◆ **Work order**
Every record must be repeated precisely as it stands.

Pixel coordinate grounding data
################

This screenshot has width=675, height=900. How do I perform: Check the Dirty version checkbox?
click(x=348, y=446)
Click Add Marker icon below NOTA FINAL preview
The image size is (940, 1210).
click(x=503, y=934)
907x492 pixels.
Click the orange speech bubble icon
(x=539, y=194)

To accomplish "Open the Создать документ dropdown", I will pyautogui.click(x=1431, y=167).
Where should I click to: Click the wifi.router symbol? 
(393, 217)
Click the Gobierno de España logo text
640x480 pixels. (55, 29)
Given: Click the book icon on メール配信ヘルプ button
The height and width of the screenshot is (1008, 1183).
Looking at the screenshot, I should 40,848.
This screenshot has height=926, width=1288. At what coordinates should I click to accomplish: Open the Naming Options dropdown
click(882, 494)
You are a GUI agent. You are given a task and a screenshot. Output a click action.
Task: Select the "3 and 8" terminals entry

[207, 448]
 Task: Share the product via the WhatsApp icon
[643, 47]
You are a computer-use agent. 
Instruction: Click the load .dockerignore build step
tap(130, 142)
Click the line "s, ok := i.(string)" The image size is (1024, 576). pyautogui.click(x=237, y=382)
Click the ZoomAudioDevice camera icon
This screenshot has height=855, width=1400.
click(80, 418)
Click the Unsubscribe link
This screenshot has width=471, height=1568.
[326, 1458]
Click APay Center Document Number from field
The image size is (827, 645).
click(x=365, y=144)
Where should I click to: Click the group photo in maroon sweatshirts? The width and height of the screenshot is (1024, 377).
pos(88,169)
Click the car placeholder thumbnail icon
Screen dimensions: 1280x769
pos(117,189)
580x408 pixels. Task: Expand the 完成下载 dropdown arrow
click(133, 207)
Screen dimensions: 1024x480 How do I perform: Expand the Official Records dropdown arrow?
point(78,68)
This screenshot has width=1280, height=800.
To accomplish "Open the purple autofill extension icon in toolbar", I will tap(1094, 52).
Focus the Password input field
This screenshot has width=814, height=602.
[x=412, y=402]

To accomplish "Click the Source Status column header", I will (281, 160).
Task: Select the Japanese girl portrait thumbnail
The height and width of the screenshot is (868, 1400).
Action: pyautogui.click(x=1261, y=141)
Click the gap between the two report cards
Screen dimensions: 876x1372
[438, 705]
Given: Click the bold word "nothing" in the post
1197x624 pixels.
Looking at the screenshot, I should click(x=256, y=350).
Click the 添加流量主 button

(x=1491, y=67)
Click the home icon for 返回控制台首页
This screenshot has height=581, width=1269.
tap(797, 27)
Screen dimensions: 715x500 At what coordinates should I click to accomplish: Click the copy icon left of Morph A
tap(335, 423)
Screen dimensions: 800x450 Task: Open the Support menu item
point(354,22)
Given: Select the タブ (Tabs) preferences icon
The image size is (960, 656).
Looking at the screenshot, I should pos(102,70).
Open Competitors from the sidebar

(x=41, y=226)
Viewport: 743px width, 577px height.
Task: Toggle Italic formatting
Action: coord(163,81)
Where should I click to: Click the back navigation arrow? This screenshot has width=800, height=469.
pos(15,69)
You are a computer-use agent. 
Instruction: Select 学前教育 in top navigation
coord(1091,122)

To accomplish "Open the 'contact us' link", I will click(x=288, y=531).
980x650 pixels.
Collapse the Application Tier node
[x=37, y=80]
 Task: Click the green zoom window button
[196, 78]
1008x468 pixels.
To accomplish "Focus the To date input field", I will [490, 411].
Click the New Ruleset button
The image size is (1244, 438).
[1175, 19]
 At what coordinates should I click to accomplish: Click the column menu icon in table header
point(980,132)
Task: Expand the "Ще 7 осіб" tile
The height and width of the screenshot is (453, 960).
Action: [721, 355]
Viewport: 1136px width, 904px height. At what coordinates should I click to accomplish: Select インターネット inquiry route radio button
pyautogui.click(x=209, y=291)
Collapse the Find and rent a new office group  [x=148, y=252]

################

◆ **Answer to this task**
This screenshot has width=675, height=900. How do I perform: Check the Dirty version checkbox?
click(x=348, y=446)
Click Add Marker icon below NOTA FINAL preview
The image size is (940, 1210).
click(x=503, y=934)
907x492 pixels.
Click the orange speech bubble icon
(x=539, y=194)

To accomplish "Open the Создать документ dropdown", I will pyautogui.click(x=1431, y=167).
Where should I click to: Click the wifi.router symbol? 
(393, 217)
Click the Gobierno de España logo text
640x480 pixels. (55, 29)
Given: Click the book icon on メール配信ヘルプ button
The height and width of the screenshot is (1008, 1183).
Looking at the screenshot, I should 40,848.
This screenshot has height=926, width=1288. At what coordinates should I click to accomplish: Open the Naming Options dropdown
click(882, 494)
You are a GUI agent. You are given a task and a screenshot. Output a click action.
Task: Select the "3 and 8" terminals entry

[207, 448]
 Task: Share the product via the WhatsApp icon
[643, 47]
You are a computer-use agent. 
Instruction: Click the load .dockerignore build step
tap(130, 142)
Click the line "s, ok := i.(string)" The image size is (1024, 576). pyautogui.click(x=237, y=382)
Click the ZoomAudioDevice camera icon
This screenshot has height=855, width=1400.
click(80, 418)
Click the Unsubscribe link
This screenshot has width=471, height=1568.
[326, 1458]
Click APay Center Document Number from field
The image size is (827, 645).
click(x=365, y=144)
Where should I click to: Click the group photo in maroon sweatshirts? The width and height of the screenshot is (1024, 377).
pos(88,169)
Click the car placeholder thumbnail icon
Screen dimensions: 1280x769
pos(117,189)
580x408 pixels. Task: Expand the 完成下载 dropdown arrow
click(133, 207)
Screen dimensions: 1024x480 How do I perform: Expand the Official Records dropdown arrow?
point(78,68)
This screenshot has width=1280, height=800.
To accomplish "Open the purple autofill extension icon in toolbar", I will tap(1094, 52).
Focus the Password input field
This screenshot has width=814, height=602.
[x=412, y=402]

To accomplish "Click the Source Status column header", I will (281, 160).
Task: Select the Japanese girl portrait thumbnail
The height and width of the screenshot is (868, 1400).
Action: pyautogui.click(x=1261, y=141)
Click the gap between the two report cards
Screen dimensions: 876x1372
[438, 705]
Given: Click the bold word "nothing" in the post
1197x624 pixels.
Looking at the screenshot, I should click(x=256, y=350).
Click the 添加流量主 button

(x=1491, y=67)
Click the home icon for 返回控制台首页
This screenshot has height=581, width=1269.
tap(797, 27)
Screen dimensions: 715x500 At what coordinates should I click to accomplish: Click the copy icon left of Morph A
tap(335, 423)
Screen dimensions: 800x450 Task: Open the Support menu item
point(354,22)
Given: Select the タブ (Tabs) preferences icon
The image size is (960, 656).
Looking at the screenshot, I should pos(102,70).
Open Competitors from the sidebar

(x=41, y=226)
Viewport: 743px width, 577px height.
Task: Toggle Italic formatting
Action: coord(163,81)
Where should I click to: Click the back navigation arrow? This screenshot has width=800, height=469.
pos(15,69)
You are a computer-use agent. 
Instruction: Select 学前教育 in top navigation
coord(1091,122)

To accomplish "Open the 'contact us' link", I will click(x=288, y=531).
980x650 pixels.
Collapse the Application Tier node
[x=37, y=80]
 Task: Click the green zoom window button
[196, 78]
1008x468 pixels.
To accomplish "Focus the To date input field", I will [490, 411].
Click the New Ruleset button
The image size is (1244, 438).
[1175, 19]
 At what coordinates should I click to accomplish: Click the column menu icon in table header
point(980,132)
Task: Expand the "Ще 7 осіб" tile
The height and width of the screenshot is (453, 960).
Action: [721, 355]
Viewport: 1136px width, 904px height. At what coordinates should I click to accomplish: Select インターネット inquiry route radio button
pyautogui.click(x=209, y=291)
Collapse the Find and rent a new office group  [x=148, y=252]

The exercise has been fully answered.